Skip to main content
The Request Overview page includes an Evaluation section that lets you inspect existing evaluations and run additional one-off evaluations using your Sentinels. See: Request Overview

When this is useful

Evaluating a single request is great for:
  • Debugging a specific failure mode
  • Verifying whether a proposed Sentinel would have flagged a request
  • Comparing evaluation outcomes between the original request and a rerun

What you’ll see on the Request page

The Evaluation section shows one or more evaluation blocks. Each block includes:
  • The set of selected sentinels
  • A request-level summary (pass count / total)
  • Per-sentinel results (status, description, eval time)
Blocks can represent different sources of evaluation:
  • Real-time: evaluations associated with the original request
  • Batch Eval: results that came from an Evaluation Run (the block links back to the run)
  • Manual: one-off evaluations you run from the Request page

Run a manual (one-off) evaluation

  1. Open a request and scroll to the Evaluation section.
  2. Click Add Evaluation to create a new manual evaluation block.
  3. Select one or more sentinels to run.
  4. Click Run Evaluation.
You can only run an evaluation once the request has a final assistant message to evaluate.
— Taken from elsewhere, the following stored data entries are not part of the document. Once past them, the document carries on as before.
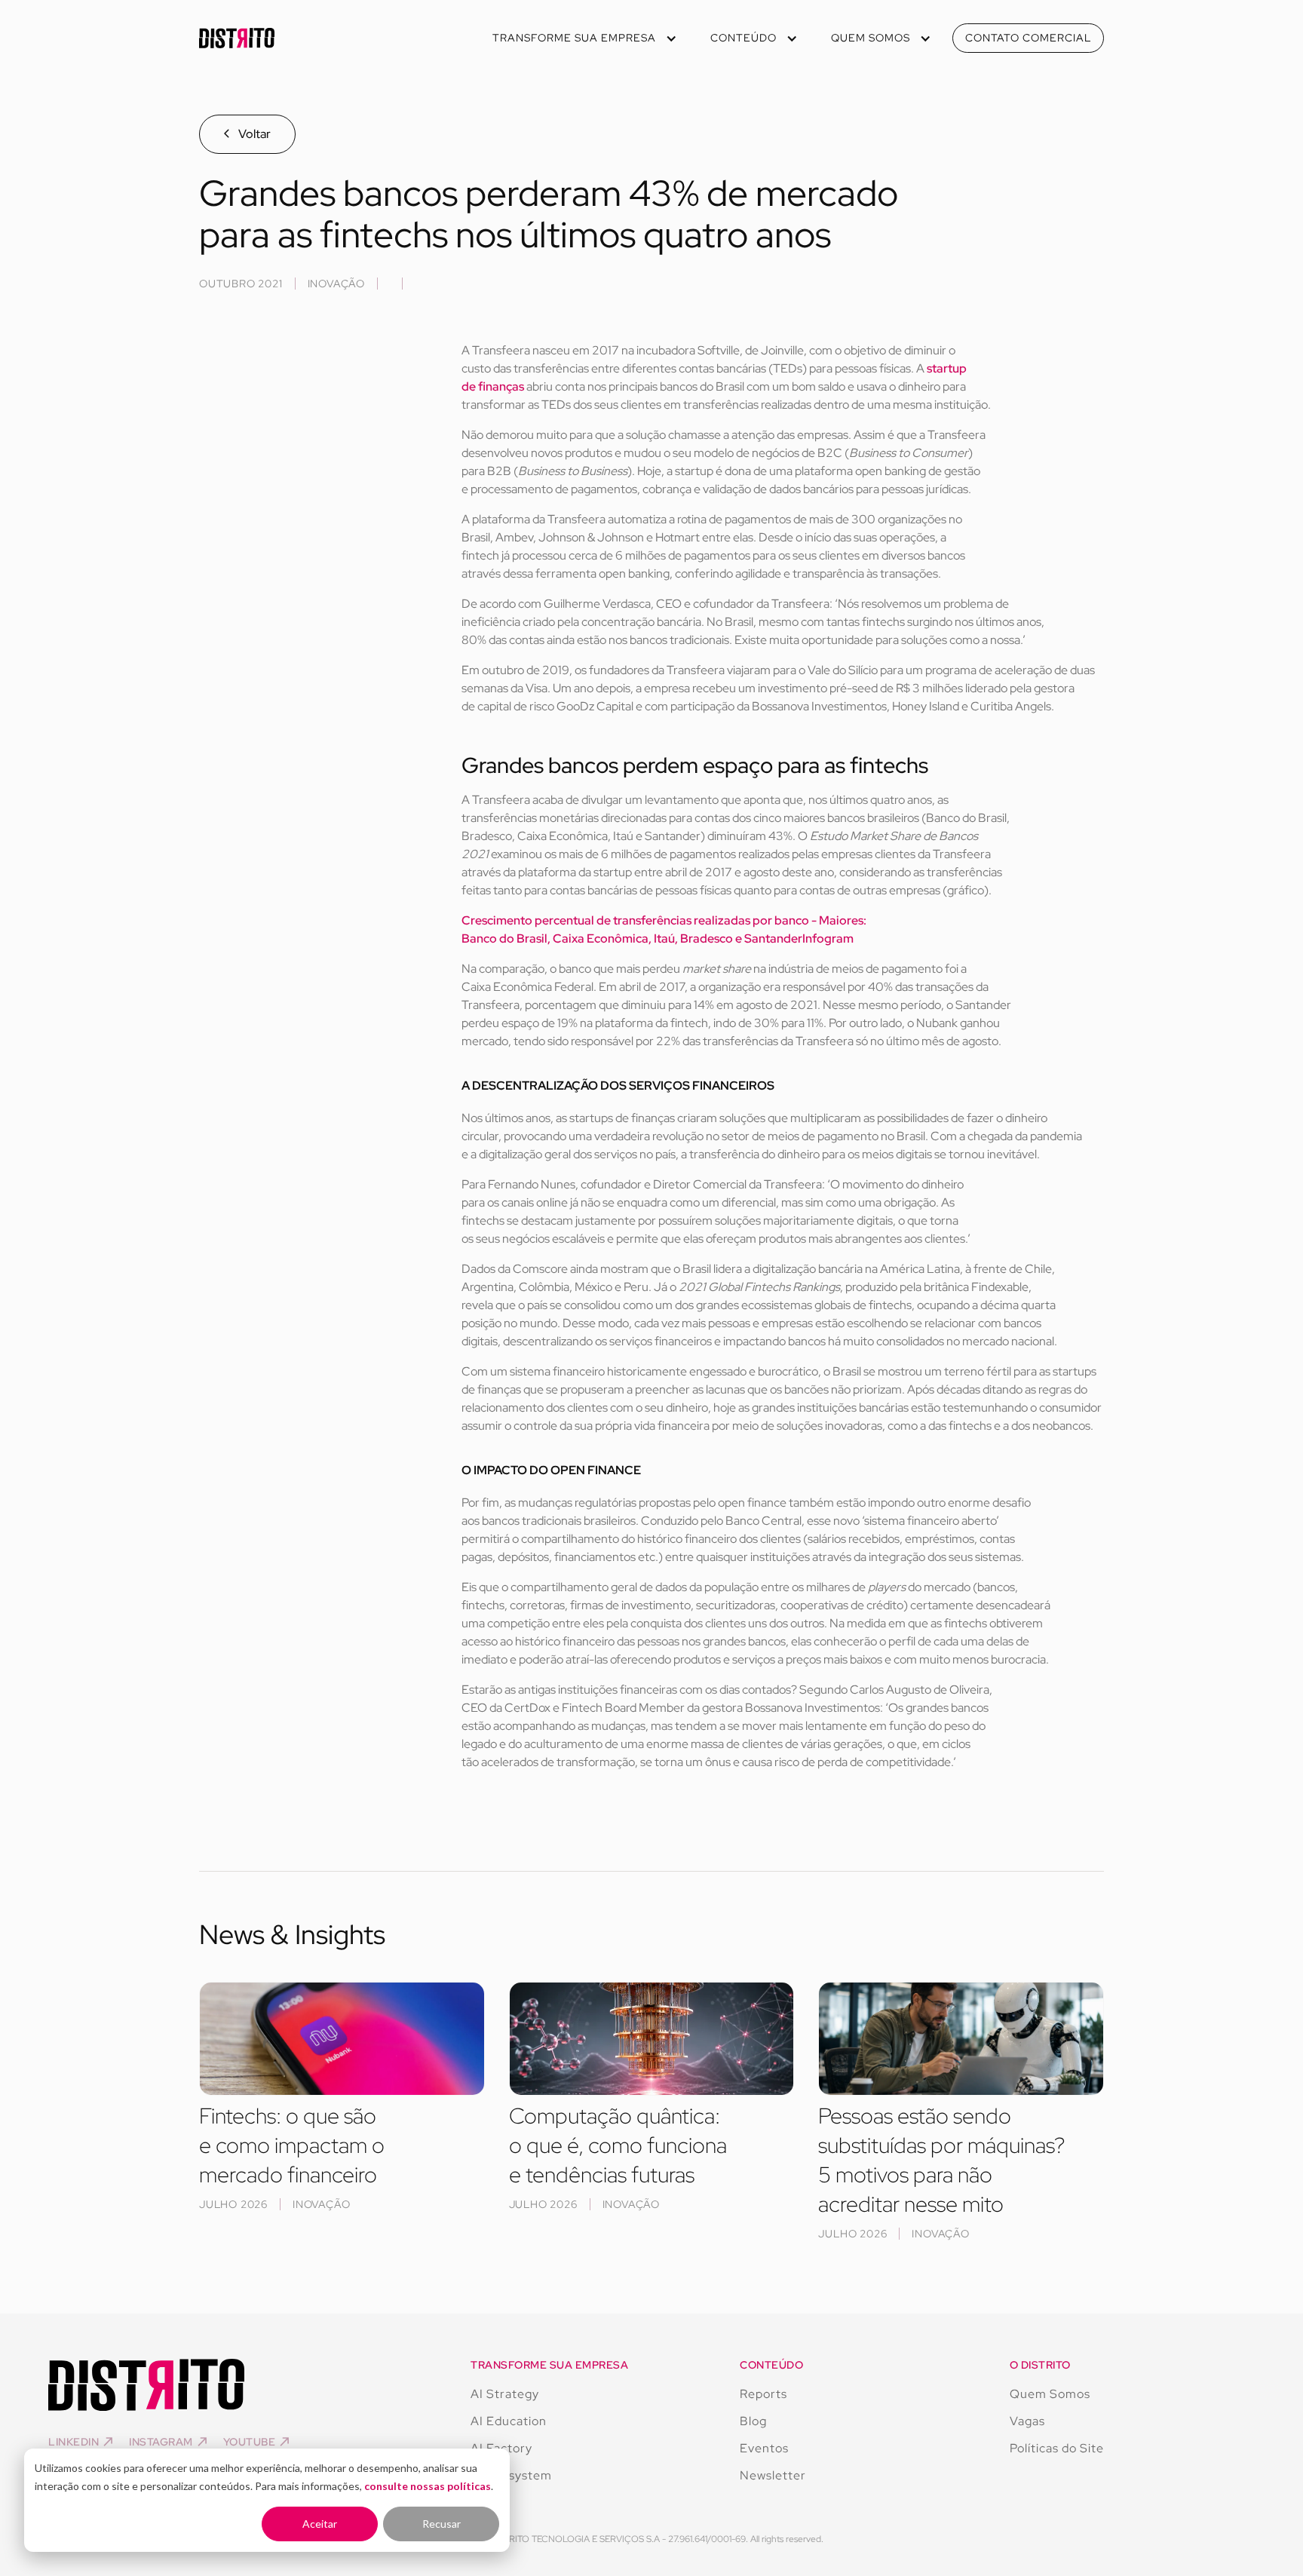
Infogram (828, 938)
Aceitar (319, 2523)
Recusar (441, 2523)
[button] (583, 38)
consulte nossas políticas (427, 2485)
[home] (236, 38)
If you want to try a different sentinel set after running, add a new evaluation block.

Evaluating different versions (original vs reruns)

If you rerun a request (for example, with a different model or prompt), you can add an evaluation block while that version is selected to evaluate the rerun output with the same sentinels.

Suggested corrections

If a sentinel returns FAULT, the UI may show a Suggested Correction when the evaluation result includes one. Treat these as guidance for debugging and refinement, not as an automatic change to the request.